(10.09.2025) The Swiss tech industry (machinery, electrical equipment, metals, and related technology sectors) is going through a difficult period. In the second quarter of 2025, order volumes fell by 13.4% compared with the previous quarter, according to the industry association Swissmem.
The sector’s sales have been declining for nine consecutive quarters. In the second quarter of 2025, capacity use stood at 80.9%, well below the long-term average of 86.2%. Employment contracted by nearly 1% – equivalent to 3,100 fewer jobs – compared with the previous quarter.
Exports from the sector fell by 0.9% year-on-year during the first half of 2025, mainly due to a sharp drop in sales to Asia (-7%), especially China (-16.8%). The European market remained stable (-0.1%), while shipments to the United States rose by +1% over the half-year, though with notable differences between the first quarter (+5.3%) and the second (-3.1%). Swissmem fears these figures may reflect the first effects of tariff threats raised by Washington, particularly since the decline occurred before the announcement and entry into force of the 39% tariffs.

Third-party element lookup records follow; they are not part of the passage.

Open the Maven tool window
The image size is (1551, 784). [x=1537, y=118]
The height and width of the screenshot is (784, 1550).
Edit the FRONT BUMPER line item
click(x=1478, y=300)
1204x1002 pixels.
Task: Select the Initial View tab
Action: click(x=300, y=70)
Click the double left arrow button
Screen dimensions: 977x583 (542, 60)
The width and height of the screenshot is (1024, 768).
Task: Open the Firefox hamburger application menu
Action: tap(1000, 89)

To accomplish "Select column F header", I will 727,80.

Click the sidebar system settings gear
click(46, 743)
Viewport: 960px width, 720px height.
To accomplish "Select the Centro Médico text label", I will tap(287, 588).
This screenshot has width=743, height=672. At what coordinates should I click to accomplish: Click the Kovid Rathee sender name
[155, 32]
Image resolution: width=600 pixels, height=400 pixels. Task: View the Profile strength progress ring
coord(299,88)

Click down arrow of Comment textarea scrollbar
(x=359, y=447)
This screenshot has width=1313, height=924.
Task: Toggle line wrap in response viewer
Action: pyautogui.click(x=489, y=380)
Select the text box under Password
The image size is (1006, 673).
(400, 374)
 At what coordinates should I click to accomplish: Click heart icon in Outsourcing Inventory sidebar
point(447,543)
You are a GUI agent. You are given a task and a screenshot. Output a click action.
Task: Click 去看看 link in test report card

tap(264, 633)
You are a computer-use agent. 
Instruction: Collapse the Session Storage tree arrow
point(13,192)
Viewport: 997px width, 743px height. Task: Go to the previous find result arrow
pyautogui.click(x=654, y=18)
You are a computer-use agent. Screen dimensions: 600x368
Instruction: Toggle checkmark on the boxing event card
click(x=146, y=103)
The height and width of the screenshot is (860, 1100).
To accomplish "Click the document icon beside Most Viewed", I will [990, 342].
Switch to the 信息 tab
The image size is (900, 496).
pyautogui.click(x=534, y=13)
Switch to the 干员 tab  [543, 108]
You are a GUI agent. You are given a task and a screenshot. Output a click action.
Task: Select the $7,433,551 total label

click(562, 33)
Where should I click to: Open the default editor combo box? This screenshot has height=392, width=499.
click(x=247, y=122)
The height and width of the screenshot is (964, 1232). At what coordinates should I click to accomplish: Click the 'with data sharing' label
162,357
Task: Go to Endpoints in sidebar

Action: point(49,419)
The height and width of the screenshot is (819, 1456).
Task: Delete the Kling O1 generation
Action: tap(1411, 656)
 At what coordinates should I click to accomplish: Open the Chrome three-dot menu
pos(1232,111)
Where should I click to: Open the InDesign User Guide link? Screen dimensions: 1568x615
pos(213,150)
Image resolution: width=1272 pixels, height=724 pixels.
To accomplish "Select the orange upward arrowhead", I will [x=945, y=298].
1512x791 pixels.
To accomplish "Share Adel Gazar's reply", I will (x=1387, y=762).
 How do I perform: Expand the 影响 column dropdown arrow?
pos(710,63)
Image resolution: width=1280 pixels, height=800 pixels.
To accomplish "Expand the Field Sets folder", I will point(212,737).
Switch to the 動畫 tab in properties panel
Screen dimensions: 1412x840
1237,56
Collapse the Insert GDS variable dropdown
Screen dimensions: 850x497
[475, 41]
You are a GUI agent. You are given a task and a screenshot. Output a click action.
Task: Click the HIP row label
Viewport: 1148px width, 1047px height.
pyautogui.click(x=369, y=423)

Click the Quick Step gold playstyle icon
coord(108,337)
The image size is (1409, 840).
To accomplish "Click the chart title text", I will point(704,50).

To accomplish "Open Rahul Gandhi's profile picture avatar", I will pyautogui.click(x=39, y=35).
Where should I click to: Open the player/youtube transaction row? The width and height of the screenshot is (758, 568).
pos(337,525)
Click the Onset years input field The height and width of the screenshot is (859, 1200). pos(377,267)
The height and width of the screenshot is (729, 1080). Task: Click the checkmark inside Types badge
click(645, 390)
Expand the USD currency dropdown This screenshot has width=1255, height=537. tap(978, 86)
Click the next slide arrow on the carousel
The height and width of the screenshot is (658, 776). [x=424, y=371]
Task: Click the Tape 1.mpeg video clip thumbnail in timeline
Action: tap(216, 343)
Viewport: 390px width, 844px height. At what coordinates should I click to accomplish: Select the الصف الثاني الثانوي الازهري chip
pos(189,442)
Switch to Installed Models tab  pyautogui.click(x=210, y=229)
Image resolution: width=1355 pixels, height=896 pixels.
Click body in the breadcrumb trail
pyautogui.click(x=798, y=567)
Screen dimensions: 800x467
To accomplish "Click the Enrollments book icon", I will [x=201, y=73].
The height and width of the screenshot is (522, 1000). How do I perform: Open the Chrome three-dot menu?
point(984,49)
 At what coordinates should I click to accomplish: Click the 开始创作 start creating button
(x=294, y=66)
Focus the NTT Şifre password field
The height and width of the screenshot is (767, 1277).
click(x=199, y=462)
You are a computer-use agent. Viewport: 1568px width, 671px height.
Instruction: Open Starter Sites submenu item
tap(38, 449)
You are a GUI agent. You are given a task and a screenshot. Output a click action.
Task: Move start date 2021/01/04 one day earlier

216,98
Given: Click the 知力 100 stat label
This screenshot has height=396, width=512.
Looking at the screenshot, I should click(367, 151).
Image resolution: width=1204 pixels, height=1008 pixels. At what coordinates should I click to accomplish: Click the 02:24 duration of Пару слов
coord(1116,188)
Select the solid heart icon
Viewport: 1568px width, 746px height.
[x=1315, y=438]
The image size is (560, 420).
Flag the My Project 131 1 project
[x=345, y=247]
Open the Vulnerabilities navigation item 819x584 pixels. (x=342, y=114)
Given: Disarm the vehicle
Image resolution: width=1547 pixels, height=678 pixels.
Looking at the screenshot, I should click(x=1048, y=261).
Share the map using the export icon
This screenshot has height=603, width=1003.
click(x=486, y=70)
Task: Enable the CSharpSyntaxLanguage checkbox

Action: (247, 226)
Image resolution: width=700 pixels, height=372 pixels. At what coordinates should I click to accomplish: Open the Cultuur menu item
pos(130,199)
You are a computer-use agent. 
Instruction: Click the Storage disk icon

According to a survey conducted on 7 August 2025, 70% of companies consider their overall burden to be significant or very significant. The main difficulties reported by employers include the strong franc, weak demand, regulatory pressure, and declining activity in the United States.
In addition, 37% of companies surveyed indicated they were considering job cuts, 31% relocating to European Union (EU) countries, and 28% introducing reduced working hours. According to Swissmem, redundancies are now inevitable, but the scale of the phenomenon can still be mitigated if policymakers succeed in renegotiating the U.S. tariffs.